Treatment with prednisone, 50 mg, was initiated then switched to methylprednisolone sodium succinate, 70 mg intravenously (1 mg/kg) per oncology recommendation after 1 day. Pembrolizumab was held. The oncology team recommended that the patient likely should not receive further immunotherapy given the severity of the eruption. Intravenous immunoglobulin was not considered because of ventilation-perfusion scan findings concerning for pulmonary embolism. After 18 days on methylprednisolone, involvement improved from 50% to 12% body surface area. Four weeks after initiation of corticosteroids, only a single bulla on the patient's right foot remained, with evidence of diffuse healing of erosions.
Discussion
Through the dysregulation of T-regulatory cells, anti–PD-1 therapies have been implicated in the development of humorally mediated autoimmune disease, including BP.2 A systemic review of 10 cases of pembrolizumab-induced BP and a case report of 2 cases describe a range of 4 to 84 weeks from initiation of pembrolizumab to clinical presentation of cutaneous toxicity.4,5 Similar to the 2 case reports and several patients in the systemic review, this patient had erythematous papules before bullae development. Our patient's confluent bullae led to large areas of denuded epidermis, mimicking the epidermal sloughing classically seen in TEN. Accurate diagnosis depends on supportive studies showing the presence of circulating autoantibodies and their pattern of epidermal deposition. Direct immunofluorescence, with a sensitivity of 90.8%, is more sensitive than ELISA, with sensitivities ranging from 73% for BP180 to 59% for BP230. Both direct immunofluorescence and ELISA have specificities close to 100%.8
BP can typically be distinguished from TEN clinically. BP initially presents with urticarial papules or eczematous plaques, whereas TEN begins with tender, dusky, ill-defined erythematous patches. As blisters develop, the classic BP lesion is a 1- to 3-cm tense bulla on an erythematous base, differentiating BP from the rapidly coalescing bullae of Stevens-Johnson syndrome (SJS)/TEN. Additionally, the acute phase of SJS/TEN is 8 to 12 days, whereas BP has a more insidious course with a mean diagnostic delay of 6 months.9 The presence of pruritus offers a diagnostic clue for BP, whereas skin tenderness and a fever greater than 38°C should alert to the possibility of TEN.10 Mucosal involvement occurs in 90% of cases of TEN with almost invariable involvement of the oral mucosa and vermilion border.11 Mucosal involvement is an unusual manifestation of BP but has been observed in up to 20% of BP patients.12 A careful audit of the timing of new medications can also provide diagnostic clues, as the time duration between drug intake and onset of symptoms is about 2 to 4 weeks in SJS/TEN13 and 4 to 84 weeks in pembrolizumab-induced BP.4,5 Although around 50 medications have been implicated in drug-induced BP,14 less is known about the delay of symptom onset from initiation of the culprit medication; reports have ranged from 6 weeks to several years.15
Similar to other cases of BP secondary to pembrolizumab, our patient was successfully treated with systemic steroids.
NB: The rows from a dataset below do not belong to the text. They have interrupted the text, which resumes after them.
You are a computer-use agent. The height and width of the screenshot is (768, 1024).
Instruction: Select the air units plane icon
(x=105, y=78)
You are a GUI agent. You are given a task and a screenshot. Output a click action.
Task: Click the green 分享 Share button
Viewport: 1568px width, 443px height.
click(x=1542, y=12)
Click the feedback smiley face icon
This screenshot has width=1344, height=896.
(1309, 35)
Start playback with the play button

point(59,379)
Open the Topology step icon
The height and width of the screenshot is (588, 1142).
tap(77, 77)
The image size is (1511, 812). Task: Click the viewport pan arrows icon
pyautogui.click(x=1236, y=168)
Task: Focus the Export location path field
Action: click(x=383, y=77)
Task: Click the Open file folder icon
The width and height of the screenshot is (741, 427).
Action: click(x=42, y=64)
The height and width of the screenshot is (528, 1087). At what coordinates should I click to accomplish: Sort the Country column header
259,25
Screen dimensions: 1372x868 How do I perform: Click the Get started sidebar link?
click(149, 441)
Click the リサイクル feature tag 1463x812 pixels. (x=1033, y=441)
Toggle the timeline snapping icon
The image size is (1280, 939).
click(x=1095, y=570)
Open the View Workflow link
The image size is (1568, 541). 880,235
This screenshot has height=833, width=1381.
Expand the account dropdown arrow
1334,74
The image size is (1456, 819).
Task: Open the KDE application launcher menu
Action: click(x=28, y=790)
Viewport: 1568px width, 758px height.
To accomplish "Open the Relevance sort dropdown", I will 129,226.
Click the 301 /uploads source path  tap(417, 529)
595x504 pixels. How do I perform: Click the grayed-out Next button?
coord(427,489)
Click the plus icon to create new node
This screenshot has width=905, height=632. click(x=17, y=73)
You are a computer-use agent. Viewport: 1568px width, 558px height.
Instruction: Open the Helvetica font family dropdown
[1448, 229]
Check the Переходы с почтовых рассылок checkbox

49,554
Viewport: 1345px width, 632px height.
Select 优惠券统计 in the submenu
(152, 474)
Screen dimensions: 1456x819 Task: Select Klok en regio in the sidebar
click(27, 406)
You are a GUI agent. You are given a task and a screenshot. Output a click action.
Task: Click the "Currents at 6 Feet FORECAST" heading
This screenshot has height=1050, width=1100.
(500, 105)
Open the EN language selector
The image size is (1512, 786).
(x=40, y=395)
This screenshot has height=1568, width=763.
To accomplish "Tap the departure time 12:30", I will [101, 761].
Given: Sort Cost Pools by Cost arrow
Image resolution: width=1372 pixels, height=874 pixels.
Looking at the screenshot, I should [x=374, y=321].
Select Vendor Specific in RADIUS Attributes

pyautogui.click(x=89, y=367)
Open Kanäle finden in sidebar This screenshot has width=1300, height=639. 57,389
Because of the unpredictable timeline of the development of BP secondary to pembrolizumab, it is important to monitor for cutaneous symptoms while a patient is receiving the drug. It is also important to understand the course of clinical presentation of pembrolizumab-induced BP and that widespread bullae development can lead to confluent denuded patches, mimicking TEN. Although much remains to be discovered about the adverse effects of anti–PD-1 drugs, the number of reported cases of these medications precipitating SJS/TEN in patients is similar in number to reports of BP.4,5,16 Because of stark differences in the prognosis of BP and SJS/TEN, early differentiation of BP from SJS/TEN could lead to a drastic improvement in patient outcome. In the context of pembrolizumab-induced BP, the most helpful distinguishing features are serology/histopathology, the presence of pruritus, the absence of fever, and chronicity, especially in relation to pembrolizumab treatment initiation.
Footnotes
Funding sources: None.
Conflicts of interest: None disclosed.